When copying the data, keep every line exactly the same.

****************************************

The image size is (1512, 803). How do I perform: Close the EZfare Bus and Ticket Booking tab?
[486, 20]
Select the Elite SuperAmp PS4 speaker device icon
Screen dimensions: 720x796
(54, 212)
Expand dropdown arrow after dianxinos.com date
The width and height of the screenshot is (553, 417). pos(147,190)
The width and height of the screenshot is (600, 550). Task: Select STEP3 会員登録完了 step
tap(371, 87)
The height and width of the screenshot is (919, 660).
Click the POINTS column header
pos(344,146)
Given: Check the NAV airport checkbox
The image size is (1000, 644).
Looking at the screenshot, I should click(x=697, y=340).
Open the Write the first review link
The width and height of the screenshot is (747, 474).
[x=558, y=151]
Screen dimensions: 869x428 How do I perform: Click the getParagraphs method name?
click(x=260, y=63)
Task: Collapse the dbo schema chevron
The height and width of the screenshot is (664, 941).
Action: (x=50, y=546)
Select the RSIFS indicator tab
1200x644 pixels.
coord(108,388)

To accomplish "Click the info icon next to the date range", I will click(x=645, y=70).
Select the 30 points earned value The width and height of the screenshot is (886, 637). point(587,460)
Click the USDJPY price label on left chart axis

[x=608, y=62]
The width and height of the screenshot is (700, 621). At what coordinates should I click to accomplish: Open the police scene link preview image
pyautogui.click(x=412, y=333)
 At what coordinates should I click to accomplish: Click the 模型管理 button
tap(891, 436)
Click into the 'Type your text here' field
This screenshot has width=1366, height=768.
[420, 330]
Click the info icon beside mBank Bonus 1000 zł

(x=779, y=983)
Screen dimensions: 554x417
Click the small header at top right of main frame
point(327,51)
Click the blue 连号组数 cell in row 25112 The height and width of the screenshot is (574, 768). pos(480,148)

****************************************

Exercise solution
The image size is (1512, 803). How do I perform: Close the EZfare Bus and Ticket Booking tab?
[486, 20]
Select the Elite SuperAmp PS4 speaker device icon
Screen dimensions: 720x796
(54, 212)
Expand dropdown arrow after dianxinos.com date
The width and height of the screenshot is (553, 417). pos(147,190)
The width and height of the screenshot is (600, 550). Task: Select STEP3 会員登録完了 step
tap(371, 87)
The height and width of the screenshot is (919, 660).
Click the POINTS column header
pos(344,146)
Given: Check the NAV airport checkbox
The image size is (1000, 644).
Looking at the screenshot, I should click(x=697, y=340).
Open the Write the first review link
The width and height of the screenshot is (747, 474).
[x=558, y=151]
Screen dimensions: 869x428 How do I perform: Click the getParagraphs method name?
click(x=260, y=63)
Task: Collapse the dbo schema chevron
The height and width of the screenshot is (664, 941).
Action: (x=50, y=546)
Select the RSIFS indicator tab
1200x644 pixels.
coord(108,388)

To accomplish "Click the info icon next to the date range", I will click(x=645, y=70).
Select the 30 points earned value The width and height of the screenshot is (886, 637). point(587,460)
Click the USDJPY price label on left chart axis

[x=608, y=62]
The width and height of the screenshot is (700, 621). At what coordinates should I click to accomplish: Open the police scene link preview image
pyautogui.click(x=412, y=333)
 At what coordinates should I click to accomplish: Click the 模型管理 button
tap(891, 436)
Click into the 'Type your text here' field
This screenshot has width=1366, height=768.
[420, 330]
Click the info icon beside mBank Bonus 1000 zł

(x=779, y=983)
Screen dimensions: 554x417
Click the small header at top right of main frame
point(327,51)
Click the blue 连号组数 cell in row 25112 The height and width of the screenshot is (574, 768). pos(480,148)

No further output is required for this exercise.